▸ INSTRUCTIONS TO FOLLOW: Every line of the data must be set down exactly as shown.

▸ GIVEN RECORDS:
BEGIN
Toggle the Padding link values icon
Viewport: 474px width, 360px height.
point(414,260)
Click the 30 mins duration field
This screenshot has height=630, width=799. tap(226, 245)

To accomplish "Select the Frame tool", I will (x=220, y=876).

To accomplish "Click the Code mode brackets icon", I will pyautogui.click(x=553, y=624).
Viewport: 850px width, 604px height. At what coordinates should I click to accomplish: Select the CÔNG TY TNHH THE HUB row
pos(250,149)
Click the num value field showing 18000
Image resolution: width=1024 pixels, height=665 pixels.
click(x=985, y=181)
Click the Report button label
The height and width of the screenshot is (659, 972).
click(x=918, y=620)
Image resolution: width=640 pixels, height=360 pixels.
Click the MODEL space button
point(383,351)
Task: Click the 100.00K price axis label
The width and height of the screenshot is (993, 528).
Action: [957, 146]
END
▸ RESPONSE TO THIS TASK:
Toggle the Padding link values icon
Viewport: 474px width, 360px height.
point(414,260)
Click the 30 mins duration field
This screenshot has height=630, width=799. tap(226, 245)

To accomplish "Select the Frame tool", I will (x=220, y=876).

To accomplish "Click the Code mode brackets icon", I will pyautogui.click(x=553, y=624).
Viewport: 850px width, 604px height. At what coordinates should I click to accomplish: Select the CÔNG TY TNHH THE HUB row
pos(250,149)
Click the num value field showing 18000
Image resolution: width=1024 pixels, height=665 pixels.
click(x=985, y=181)
Click the Report button label
The height and width of the screenshot is (659, 972).
click(x=918, y=620)
Image resolution: width=640 pixels, height=360 pixels.
Click the MODEL space button
point(383,351)
Task: Click the 100.00K price axis label
The width and height of the screenshot is (993, 528).
Action: [957, 146]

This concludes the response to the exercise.